Anggota tim, Suyanto, menambahkan bahwa pemberdayaan tidak hanya berfokus pada inovasi alat, tetapi juga peningkatan kapasitas pelaku industri.

“Kami memberikan pelatihan manajemen usaha, digital marketing, dan pembukuan berbasis akuntansi agar pengrajin mampu beradaptasi di era ekonomi digital,” ujarnya.

Tim juga memperkenalkan konsep green economy melalui IPAL ramah lingkungan untuk menekan pencemaran air dari limbah pewarna.

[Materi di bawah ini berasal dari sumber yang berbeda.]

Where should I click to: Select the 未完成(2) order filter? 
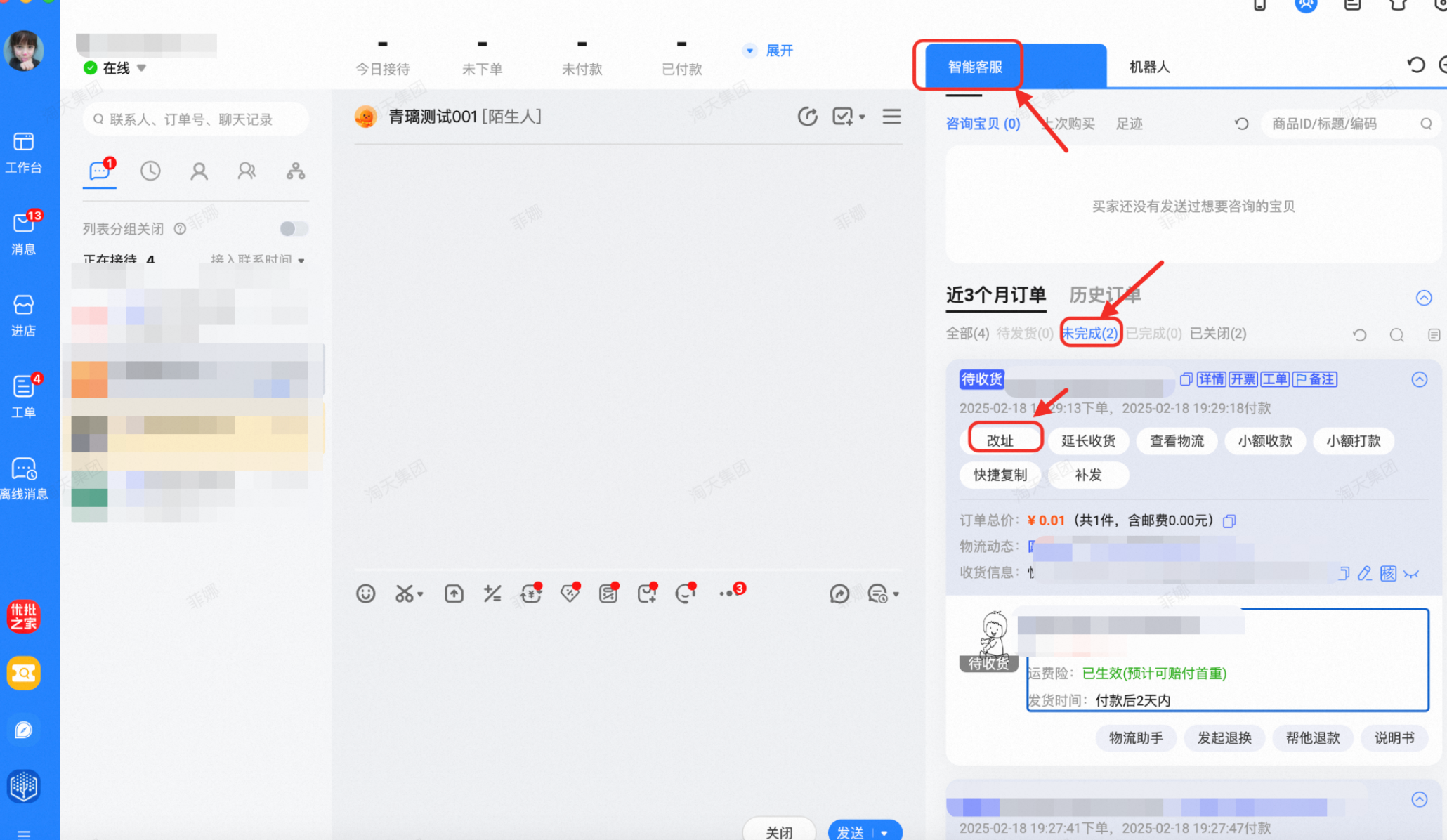click(x=1090, y=334)
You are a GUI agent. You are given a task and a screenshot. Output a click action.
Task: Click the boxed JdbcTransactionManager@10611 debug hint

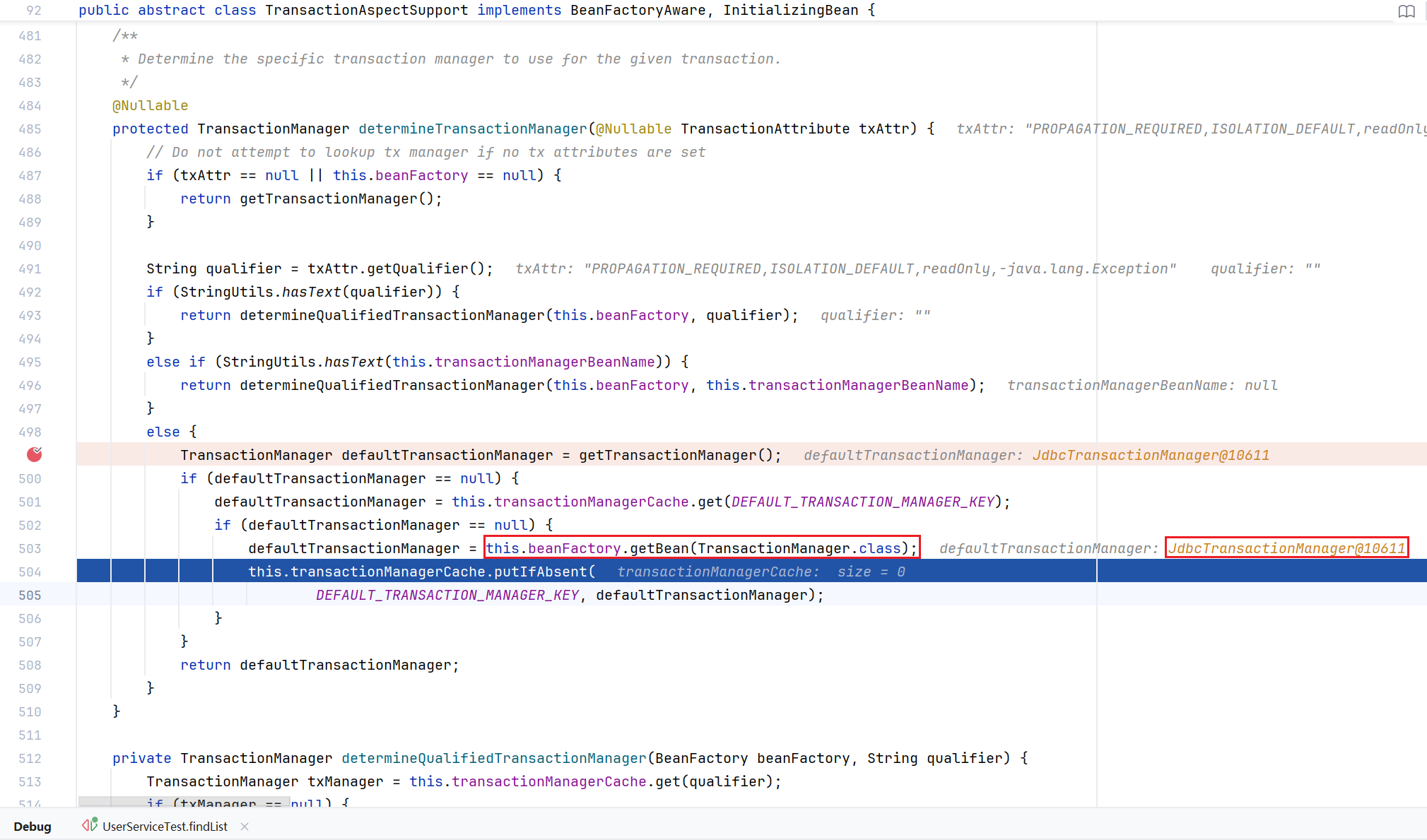tap(1286, 549)
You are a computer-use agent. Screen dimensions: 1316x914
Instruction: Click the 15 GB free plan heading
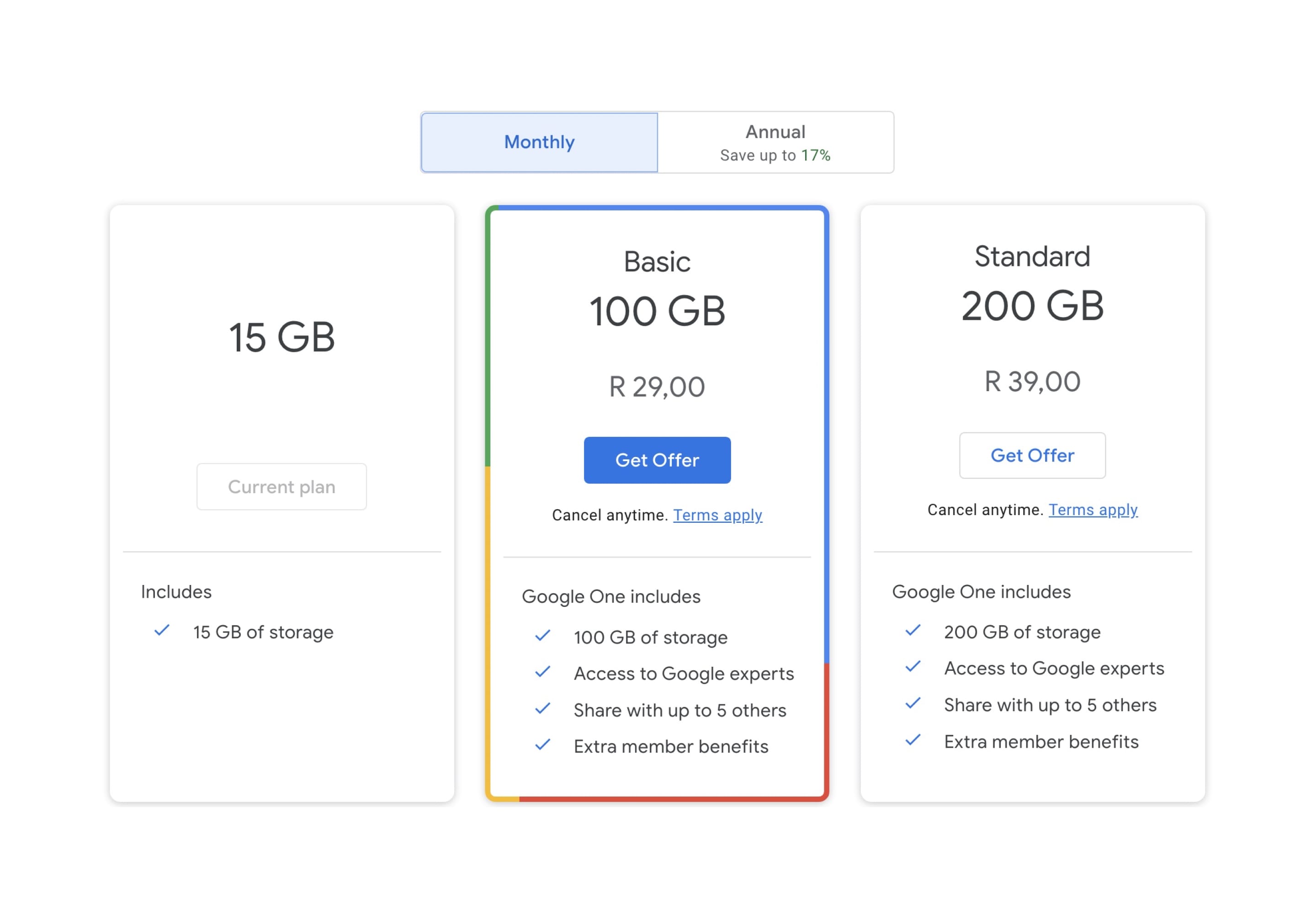pyautogui.click(x=282, y=337)
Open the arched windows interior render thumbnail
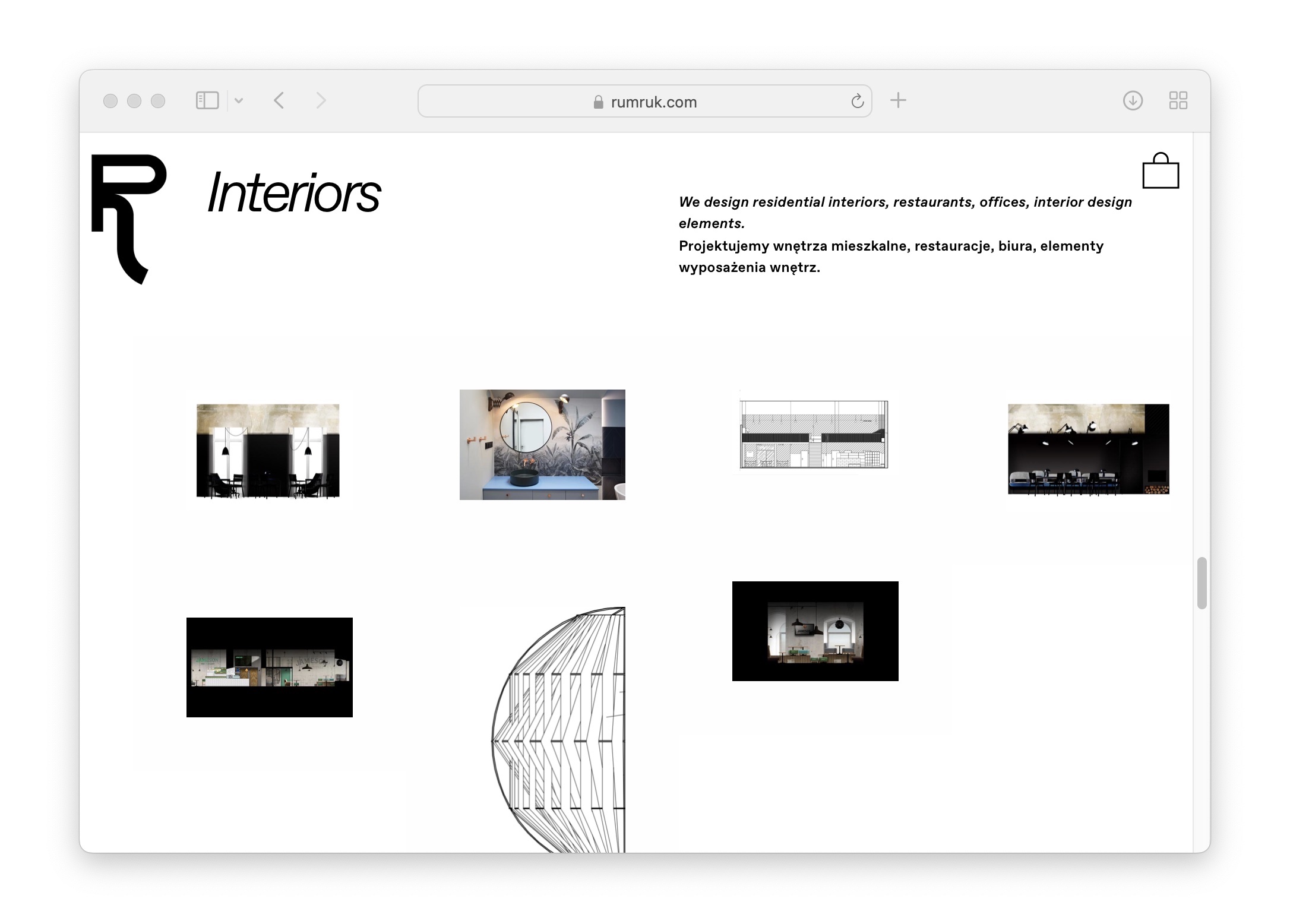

Menurut Suyanto, program ini menunjukkan dampak ekonomi yang kuat. “Kapasitas produksi batik meningkat 35–40%, penjualan digital naik hingga 40%, dan muncul peluang kerja baru di lingkungan produksi,” ucapnya.

Manfaat program ini juga dirasakan langsung oleh pelaku industri. Eva Sugiarti, pemilik IKM Batik Wahyulatri, mengaku sangat terbantu dengan inovasi teknologi tersebut.

“Dulu mengeringkan batik bisa berjam-jam, sekarang cukup 10 menit. Biaya listrik jauh lebih hemat, warna batik lebih merata dan tidak mudah pudar,” katanya.

Ia juga menyebut pendampingan tim telah membantu para pengrajin memasarkan produk secara digital. “Sekarang kami bisa jualan lewat media sosial dan marketplace. Pesanan dari luar daerah juga makin banyak,” tambahnya.

Keberhasilan program PM-UPUD ini diharapkan dapat menjadi model pemberdayaan berbasis teknologi yang bisa diterapkan di berbagai daerah.

“Inovasi dalam batik bukan hanya soal efisiensi produksi, tetapi juga bagian dari pelestarian budaya lokal dan peningkatan kesejahteraan masyarakat,” pungkas Fedianty Augustinah.